Archive for the ‘Parts & Labor’ Category

McSweeney’s #13 (2006)

13SOUNDTRACKPARTS & LABOR-Stay Afraid (2006).

partslaborParts & Labor have changed t heir style over the years going from noisemakers who have a melody to being melodious noisemakers.  This album is one of their earlier releases when noise dominated.  Right from the opening you know the album is going to be a challenge.  The first song has pounding drums (electronics that sound like bagpipes) and heavy distorted shouty vocals.  By the end of the songs there is squealing feedback, punk speed drums and screaming distorted vocals (complete with space sound effects).  It’s an aggressive opening for sure.  Song two opens with a long low rumbling and then “Drastic Measures” proves to be another fast-paced song.

“A Pleasant Stay” is 5 minutes long (most of the rest of the album’s songs are about 3 minutes).  It continues in this fast framework, although it has a bit more open moments of just drums or just vocals.  The way the band plays with feedback in the last minute or so of the song  very cool.

“New Buildings” has a hardcore beat with a guitar part that sounds sped up.  “Death” is a thumping song (the drums are very loud on this disc), while “Timeline” is two minutes of squealing guitars.  “Stay Afraid” has a false start (although who knows why–how do these guys know if the feedback sounds are what  they wanted anyhow?).  The song ends with 30 seconds of sheer noise).  The album ends with the 5 minute “Changing of the Guard” a song not unlike the rest of the album–noisy with loud drumming and more noise.

The album is certainly challenging, it’s abrasive and off putting, but there;s surprising pleasures and melodies amidst the chaos.   Indeed, after a listen or two you start to really look forward to the hooks.  If you like this sort of thing, this album s a joy.  It’s also quite brief, so it never overstays its welcome.

[Stored entries]
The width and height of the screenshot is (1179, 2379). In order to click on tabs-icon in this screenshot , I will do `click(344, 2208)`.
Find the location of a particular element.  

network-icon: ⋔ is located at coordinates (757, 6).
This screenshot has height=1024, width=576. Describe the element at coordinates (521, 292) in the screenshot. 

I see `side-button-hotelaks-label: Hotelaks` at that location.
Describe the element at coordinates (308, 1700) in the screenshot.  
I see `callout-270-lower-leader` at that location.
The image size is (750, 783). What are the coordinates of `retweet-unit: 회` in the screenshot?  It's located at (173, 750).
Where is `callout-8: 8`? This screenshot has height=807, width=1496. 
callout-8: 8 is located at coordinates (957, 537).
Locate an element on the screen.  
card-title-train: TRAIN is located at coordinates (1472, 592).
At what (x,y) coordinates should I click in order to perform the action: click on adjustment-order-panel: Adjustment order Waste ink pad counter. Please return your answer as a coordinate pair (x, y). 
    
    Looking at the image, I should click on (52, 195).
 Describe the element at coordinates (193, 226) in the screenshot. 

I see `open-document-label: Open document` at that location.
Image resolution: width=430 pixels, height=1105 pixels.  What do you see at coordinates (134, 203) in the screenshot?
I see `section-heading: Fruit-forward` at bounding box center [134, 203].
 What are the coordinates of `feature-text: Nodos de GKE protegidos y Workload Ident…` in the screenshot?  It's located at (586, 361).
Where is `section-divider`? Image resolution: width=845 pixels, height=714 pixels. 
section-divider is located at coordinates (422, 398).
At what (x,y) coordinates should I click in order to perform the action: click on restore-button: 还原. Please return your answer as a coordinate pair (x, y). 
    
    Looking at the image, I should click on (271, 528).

**Assigned task 1:** Copy from the album review the passage that begins at the words "13SOUNDTRACKPARTS & LABOR-Stay" and stops after the words "another fast-paced song.".
**Assigned task 2:**
Answer these questions from the album review.
(a) What do the electronics on the first song sound like?
(b) How long is "A Pleasant Stay"?
(c) What is "Timeline" made up of, and how long does it last?
The items above are separate material from the album review.

**Exercise solution 1:**
13SOUNDTRACKPARTS & LABOR-Stay Afraid (2006).

partslaborParts & Labor have changed t heir style over the years going from noisemakers who have a melody to being melodious noisemakers.  This album is one of their earlier releases when noise dominated.  Right from the opening you know the album is going to be a challenge.  The first song has pounding drums (electronics that sound like bagpipes) and heavy distorted shouty vocals.  By the end of the songs there is squealing feedback, punk speed drums and screaming distorted vocals (complete with space sound effects).  It’s an aggressive opening for sure.  Song two opens with a long low rumbling and then “Drastic Measures” proves to be another fast-paced song.

**Exercise solution 2:**
(a) Bagpipes.
(b) 5 minutes.
(c) Squealing guitars, for two minutes.